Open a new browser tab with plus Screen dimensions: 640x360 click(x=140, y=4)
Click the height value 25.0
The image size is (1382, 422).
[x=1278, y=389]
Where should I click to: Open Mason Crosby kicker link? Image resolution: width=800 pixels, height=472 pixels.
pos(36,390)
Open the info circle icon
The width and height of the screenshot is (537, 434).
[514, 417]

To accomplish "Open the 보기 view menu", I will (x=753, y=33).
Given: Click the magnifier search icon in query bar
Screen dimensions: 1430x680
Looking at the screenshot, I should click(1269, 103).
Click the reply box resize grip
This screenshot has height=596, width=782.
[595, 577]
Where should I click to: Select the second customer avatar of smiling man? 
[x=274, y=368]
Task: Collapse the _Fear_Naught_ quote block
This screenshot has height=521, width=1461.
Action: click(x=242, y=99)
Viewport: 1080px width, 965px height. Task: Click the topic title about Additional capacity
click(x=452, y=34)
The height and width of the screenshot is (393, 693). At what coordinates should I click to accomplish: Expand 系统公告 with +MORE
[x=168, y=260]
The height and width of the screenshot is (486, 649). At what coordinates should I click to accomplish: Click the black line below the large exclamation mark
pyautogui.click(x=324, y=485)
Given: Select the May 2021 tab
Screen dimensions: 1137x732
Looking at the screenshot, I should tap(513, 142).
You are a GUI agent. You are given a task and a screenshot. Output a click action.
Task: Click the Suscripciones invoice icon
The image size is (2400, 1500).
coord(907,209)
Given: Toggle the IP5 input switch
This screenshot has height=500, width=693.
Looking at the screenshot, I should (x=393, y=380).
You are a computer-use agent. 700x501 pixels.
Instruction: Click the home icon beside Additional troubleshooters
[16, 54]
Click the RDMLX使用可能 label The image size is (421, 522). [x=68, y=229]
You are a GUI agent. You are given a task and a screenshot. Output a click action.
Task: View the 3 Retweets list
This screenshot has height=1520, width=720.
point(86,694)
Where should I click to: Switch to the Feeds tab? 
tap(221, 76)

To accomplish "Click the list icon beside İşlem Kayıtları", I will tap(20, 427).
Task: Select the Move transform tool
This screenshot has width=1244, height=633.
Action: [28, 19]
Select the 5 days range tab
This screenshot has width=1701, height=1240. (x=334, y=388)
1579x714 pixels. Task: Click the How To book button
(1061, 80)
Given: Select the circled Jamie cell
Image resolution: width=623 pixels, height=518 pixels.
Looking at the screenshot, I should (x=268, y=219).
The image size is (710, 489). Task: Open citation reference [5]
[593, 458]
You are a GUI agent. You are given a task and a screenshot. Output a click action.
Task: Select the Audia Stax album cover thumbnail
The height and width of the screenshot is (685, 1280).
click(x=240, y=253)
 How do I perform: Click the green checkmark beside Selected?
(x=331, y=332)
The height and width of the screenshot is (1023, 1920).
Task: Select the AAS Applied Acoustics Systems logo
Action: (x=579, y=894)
====================
■ **About this task**
For this exercise, restate every record word for word.

■ **Answer for the task**
Open a new browser tab with plus Screen dimensions: 640x360 click(x=140, y=4)
Click the height value 25.0
The image size is (1382, 422).
[x=1278, y=389]
Where should I click to: Open Mason Crosby kicker link? Image resolution: width=800 pixels, height=472 pixels.
pos(36,390)
Open the info circle icon
The width and height of the screenshot is (537, 434).
[514, 417]

To accomplish "Open the 보기 view menu", I will (x=753, y=33).
Given: Click the magnifier search icon in query bar
Screen dimensions: 1430x680
Looking at the screenshot, I should click(1269, 103).
Click the reply box resize grip
This screenshot has height=596, width=782.
[595, 577]
Where should I click to: Select the second customer avatar of smiling man? 
[x=274, y=368]
Task: Collapse the _Fear_Naught_ quote block
This screenshot has height=521, width=1461.
Action: click(x=242, y=99)
Viewport: 1080px width, 965px height. Task: Click the topic title about Additional capacity
click(x=452, y=34)
The height and width of the screenshot is (393, 693). At what coordinates should I click to accomplish: Expand 系统公告 with +MORE
[x=168, y=260]
The height and width of the screenshot is (486, 649). At what coordinates should I click to accomplish: Click the black line below the large exclamation mark
pyautogui.click(x=324, y=485)
Given: Select the May 2021 tab
Screen dimensions: 1137x732
Looking at the screenshot, I should tap(513, 142).
You are a GUI agent. You are given a task and a screenshot. Output a click action.
Task: Click the Suscripciones invoice icon
The image size is (2400, 1500).
coord(907,209)
Given: Toggle the IP5 input switch
This screenshot has height=500, width=693.
Looking at the screenshot, I should (x=393, y=380).
You are a computer-use agent. 700x501 pixels.
Instruction: Click the home icon beside Additional troubleshooters
[16, 54]
Click the RDMLX使用可能 label The image size is (421, 522). [x=68, y=229]
You are a GUI agent. You are given a task and a screenshot. Output a click action.
Task: View the 3 Retweets list
This screenshot has height=1520, width=720.
point(86,694)
Where should I click to: Switch to the Feeds tab? 
tap(221, 76)

To accomplish "Click the list icon beside İşlem Kayıtları", I will tap(20, 427).
Task: Select the Move transform tool
This screenshot has width=1244, height=633.
Action: [28, 19]
Select the 5 days range tab
This screenshot has width=1701, height=1240. (x=334, y=388)
1579x714 pixels. Task: Click the How To book button
(1061, 80)
Given: Select the circled Jamie cell
Image resolution: width=623 pixels, height=518 pixels.
Looking at the screenshot, I should (x=268, y=219).
The image size is (710, 489). Task: Open citation reference [5]
[593, 458]
You are a GUI agent. You are given a task and a screenshot. Output a click action.
Task: Select the Audia Stax album cover thumbnail
The height and width of the screenshot is (685, 1280).
click(x=240, y=253)
 How do I perform: Click the green checkmark beside Selected?
(x=331, y=332)
The height and width of the screenshot is (1023, 1920).
Task: Select the AAS Applied Acoustics Systems logo
Action: (x=579, y=894)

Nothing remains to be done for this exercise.